(Raw records):
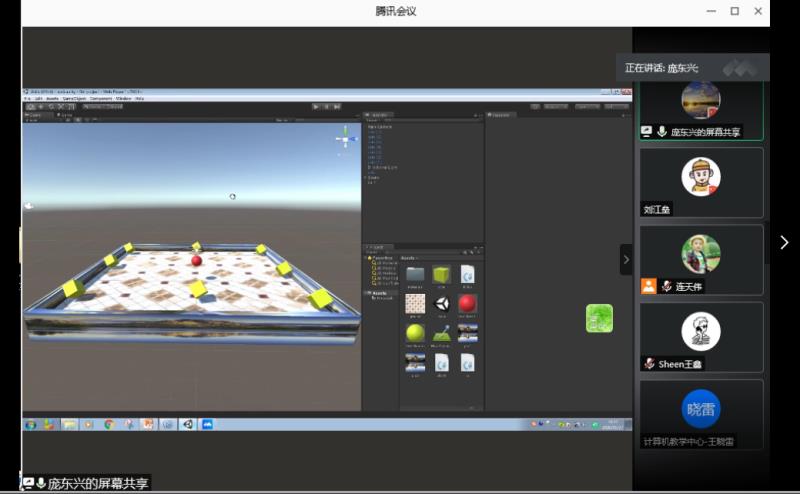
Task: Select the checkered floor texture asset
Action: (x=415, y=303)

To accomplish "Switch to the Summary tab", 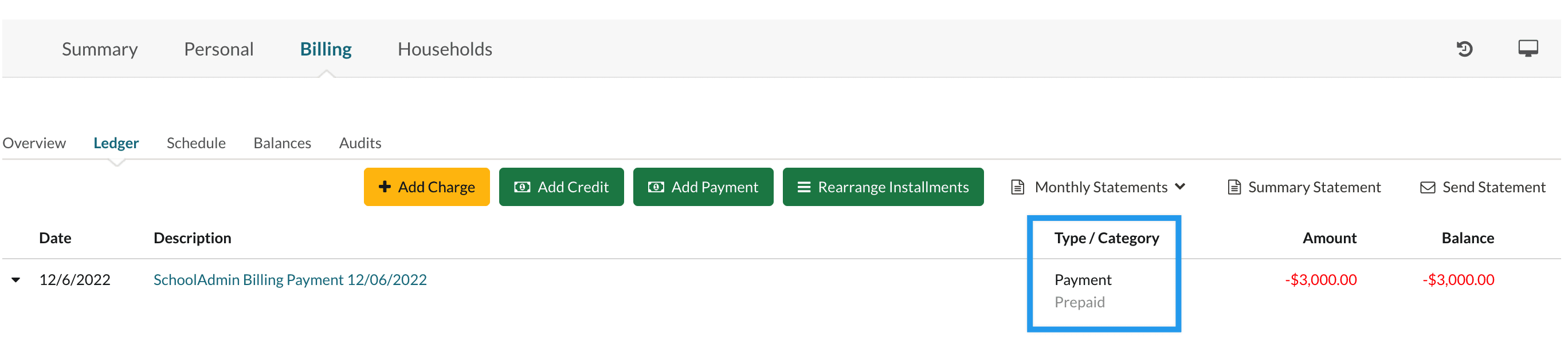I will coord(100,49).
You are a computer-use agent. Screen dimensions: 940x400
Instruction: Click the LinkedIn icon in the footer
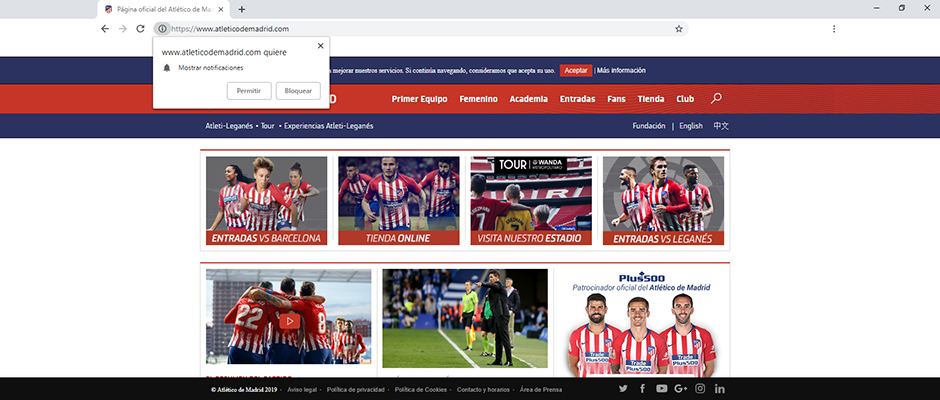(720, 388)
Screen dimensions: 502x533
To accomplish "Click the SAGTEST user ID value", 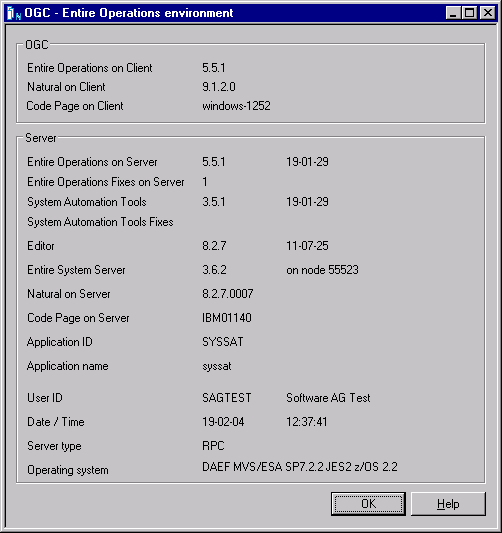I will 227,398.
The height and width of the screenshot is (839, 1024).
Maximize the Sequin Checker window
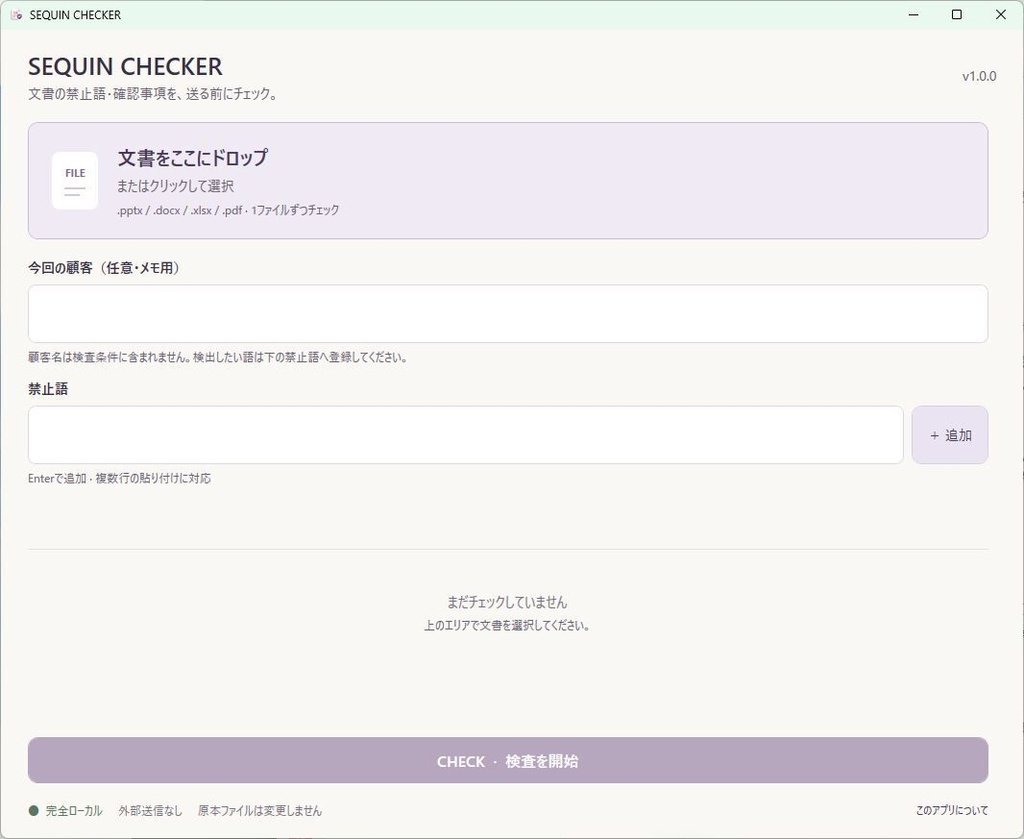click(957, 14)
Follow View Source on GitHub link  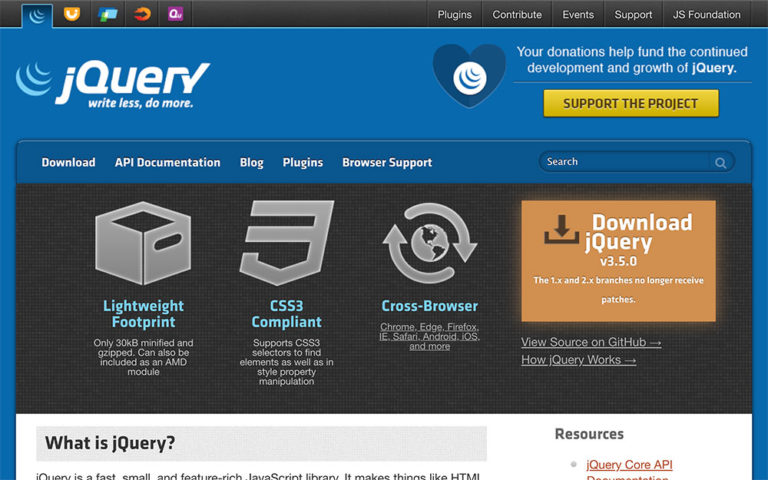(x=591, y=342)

(Task to carry out):
Pick out every line in the records that contains the word "dimensions", and copy each one in full.

(Solution for this exercise):
You are a computer-use agent. Screen dimensions: 940x400
Screen dimensions: 502x533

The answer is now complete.